なお、その花嫁の発売日の8日後に僕が高石さんと初顔合わせをしていたらしい。

坂庭君はそれから約1年の間、破竹の勢いで日本中を駆け巡っていた。

クライマックス解散後、大学に戻った彼はそれなりにちゃんと卒業する気でいたんだろう。

僕の方はそれなりに、本当にそれなりに少し忙しく高石さんと動いていた。

そんな中でも時間を見つけてはしょっちゅう会っていたと思う。

ある日、電話がかかってきて「ちょっと来てくれるか?」と云うので彼の東寺の家へ出かけていった。

相変わらずチロがワンワン吠えていた。

2階に上がると彼がおもむろに「これなんやけど、見てくれるか?」と言って、どっちだったかなぁ…確かマーチンギターD-45を持って隣の部屋から現れた。

「実は内緒なんや。あいつ花嫁で儲けていい気になってあんなん買うたんや。アホかって言われるんやないかと思って」と云う。

僕はすかさず「お前、京都人やなぁ。そんなん気にすることないんじゃない?遠慮すること無いで。そうだ、このギターはマーチン遠慮モデルと呼ぼう」

「凄い凄い。
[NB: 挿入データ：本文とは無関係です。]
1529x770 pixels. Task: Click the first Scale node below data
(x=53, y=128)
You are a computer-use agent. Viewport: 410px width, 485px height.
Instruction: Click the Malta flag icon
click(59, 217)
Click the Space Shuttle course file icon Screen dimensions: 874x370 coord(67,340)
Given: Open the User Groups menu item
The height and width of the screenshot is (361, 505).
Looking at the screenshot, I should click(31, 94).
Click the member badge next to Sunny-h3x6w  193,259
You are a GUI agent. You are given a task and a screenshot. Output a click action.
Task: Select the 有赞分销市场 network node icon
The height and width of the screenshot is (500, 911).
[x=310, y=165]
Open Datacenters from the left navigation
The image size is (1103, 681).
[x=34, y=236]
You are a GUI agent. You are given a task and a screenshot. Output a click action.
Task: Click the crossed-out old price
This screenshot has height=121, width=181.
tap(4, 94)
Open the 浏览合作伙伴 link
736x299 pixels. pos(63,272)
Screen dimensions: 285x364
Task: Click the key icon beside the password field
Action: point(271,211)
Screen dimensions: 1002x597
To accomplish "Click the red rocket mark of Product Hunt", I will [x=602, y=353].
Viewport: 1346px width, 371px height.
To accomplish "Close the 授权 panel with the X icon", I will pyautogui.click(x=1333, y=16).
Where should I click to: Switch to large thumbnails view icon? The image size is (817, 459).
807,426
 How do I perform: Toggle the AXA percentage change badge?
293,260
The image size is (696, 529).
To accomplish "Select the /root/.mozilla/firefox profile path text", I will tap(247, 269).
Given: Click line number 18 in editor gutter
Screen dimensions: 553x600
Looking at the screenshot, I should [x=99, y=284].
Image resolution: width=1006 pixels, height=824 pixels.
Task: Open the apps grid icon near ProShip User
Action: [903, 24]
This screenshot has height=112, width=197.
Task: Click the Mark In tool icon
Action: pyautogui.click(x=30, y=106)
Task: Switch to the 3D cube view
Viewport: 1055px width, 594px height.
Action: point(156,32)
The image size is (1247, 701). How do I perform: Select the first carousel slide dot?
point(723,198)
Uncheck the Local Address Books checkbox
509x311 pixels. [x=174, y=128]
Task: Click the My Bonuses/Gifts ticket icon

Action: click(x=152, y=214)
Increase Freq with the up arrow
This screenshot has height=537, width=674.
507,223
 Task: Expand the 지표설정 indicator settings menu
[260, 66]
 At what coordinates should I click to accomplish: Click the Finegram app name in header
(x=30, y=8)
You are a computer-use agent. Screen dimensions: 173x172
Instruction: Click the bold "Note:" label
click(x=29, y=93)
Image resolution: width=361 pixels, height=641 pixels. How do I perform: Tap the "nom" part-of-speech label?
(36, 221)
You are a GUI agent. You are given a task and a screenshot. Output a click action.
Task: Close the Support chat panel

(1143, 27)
やっぱりいいか?…お、いいじゃん」

と云いながら少し弾いていると「実はこれも見て欲しいんや」と云いながらギブソンバンジョーRB-800を出してきた。

あの時代である。

「わ―凄い。いいじゃん」と僕が云うと「いや、完全にアホにされると思った」という彼。

「それやったらこっちは成金バンジョーと呼ぼう」

実際、RB-800は見事なゴールド仕様だ。

それはインレイのパターンが「リース」と呼ばれるクリスマスの飾りのリースをモチーフにした物だった。

彼曰く「俺は花柄のもの(ハーツ&フラワー)が欲しかったんやけどRB-800が届いた、という知らせが楽器屋さんから来て(神田のカワセ楽器)意気揚々と出かけていってケースをあけたら、なんやこの「はてなマーク」みたいのって思ったんや」

事実、当時まだ情報があまり無くてギブソンの高級バンジョーと云ったら俗に言われる「ハーツ&フラワー」というインレイが最も良く知られていた物だった。

僕等にしてみればハーツ&フラワー、そしてフライングイーグルというインレイが2つの代表的なモデルでリースと云うものは眼中に無かった、そんな時代だった。

坂庭君は正直少しがっかりしたらしいが、大好きな金ぴかのバンジョーなので、購入したらしい。

取りあえず僕に告白したその日の彼は嬉しそうにしていた。

この辺は僕と違って非常に慎重な性格だ。僕なんか嬉しくてすぐみんなに言ってしまうのに。

かくして、マーチン遠慮モデルとギブソン成金バンジョーはめでたくデビューしたのである。

あれから50年。もういいかな、と思ってこんなことを書いてみたが、細かい会話の事は正直覚えていない。

でも、後年になって彼が「あの時思い切って見せて良かった。本当は何て言われるか怖かったんやけど、あんまり普通の反応やったんでホッとした。京都人やったらああはいかんで」と言ったのは覚えている。

確かに僕は「全く京都人はこれだから…」と言ったような気がする。